What this task involves:
Exactly reproduce the lines from the line bearing "1024x581 pixels." through the end of the listing, inclusive of both; pictures are to be omitted.

Dataset extract:
::::::::::
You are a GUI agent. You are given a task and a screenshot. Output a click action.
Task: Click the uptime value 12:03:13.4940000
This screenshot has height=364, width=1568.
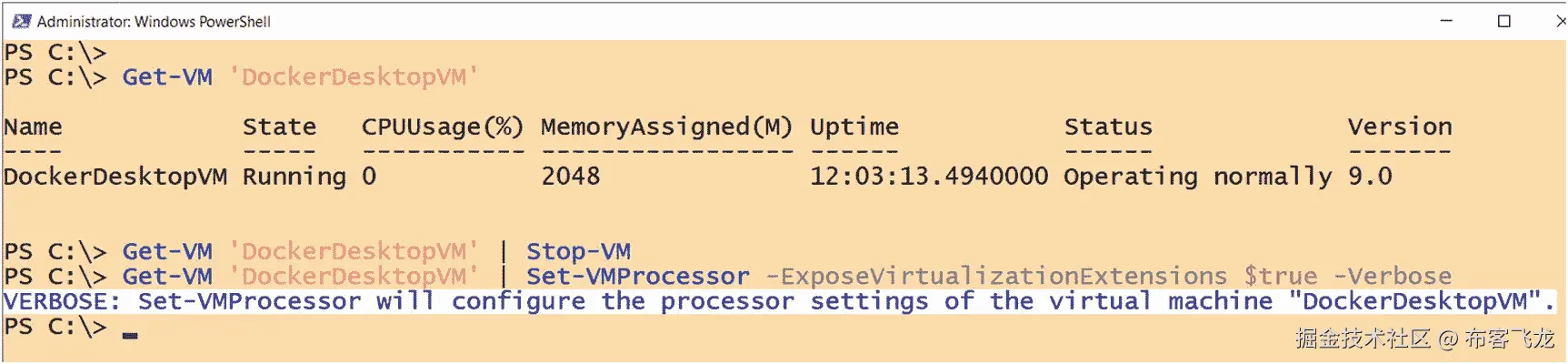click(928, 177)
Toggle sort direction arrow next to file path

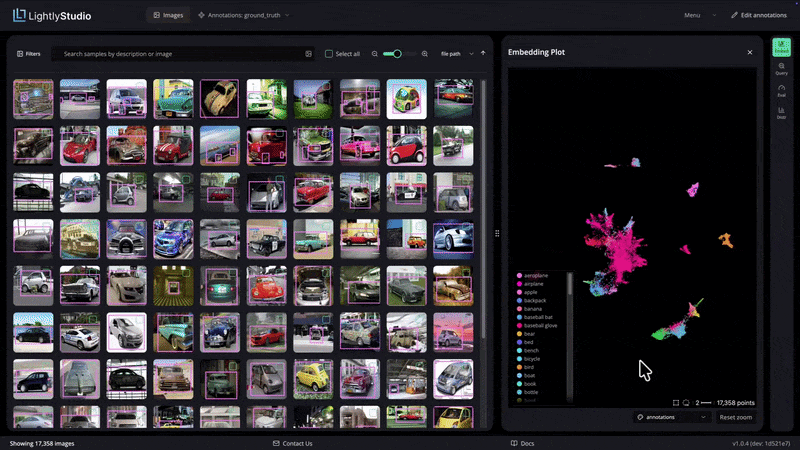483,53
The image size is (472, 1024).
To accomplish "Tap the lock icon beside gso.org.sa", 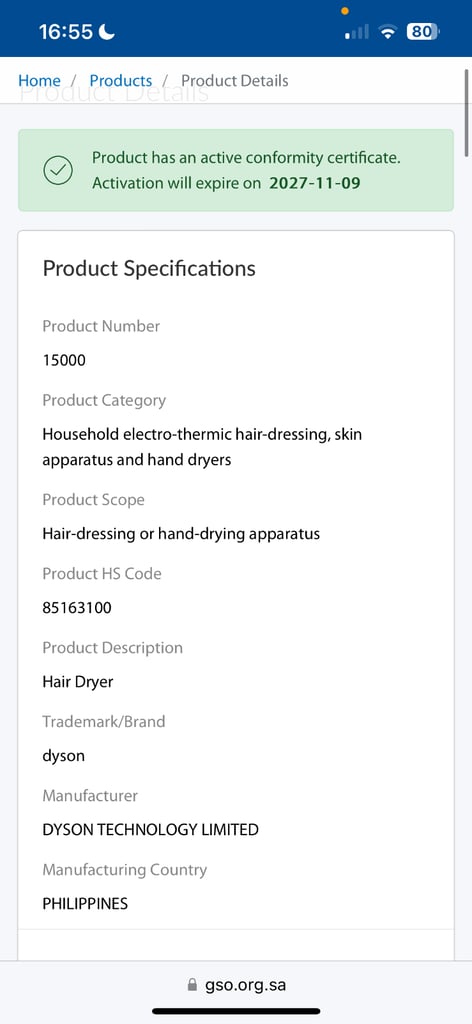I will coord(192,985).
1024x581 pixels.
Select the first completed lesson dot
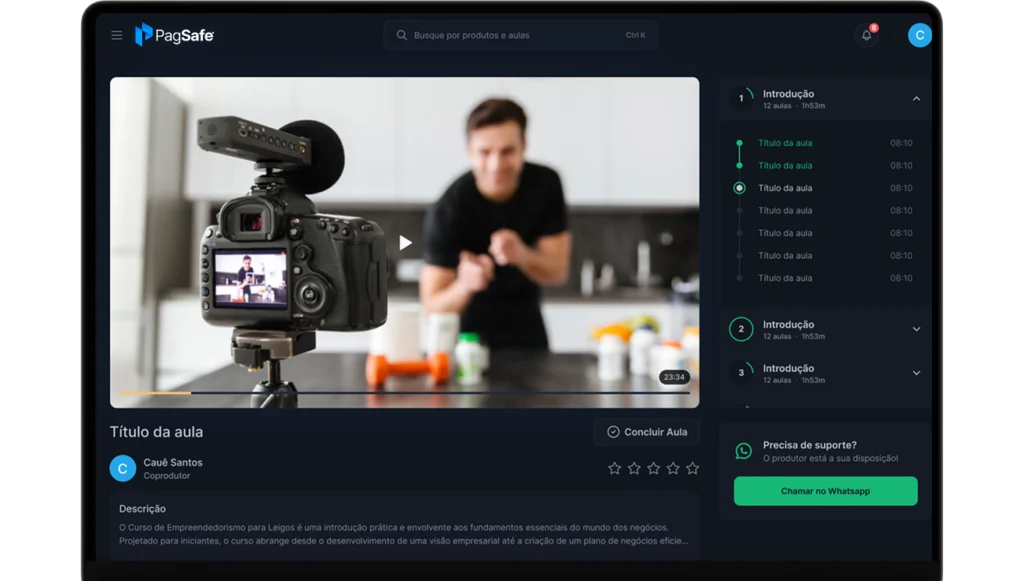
::::::::::
Finished exercise:
1024x581 pixels.
Select the first completed lesson dot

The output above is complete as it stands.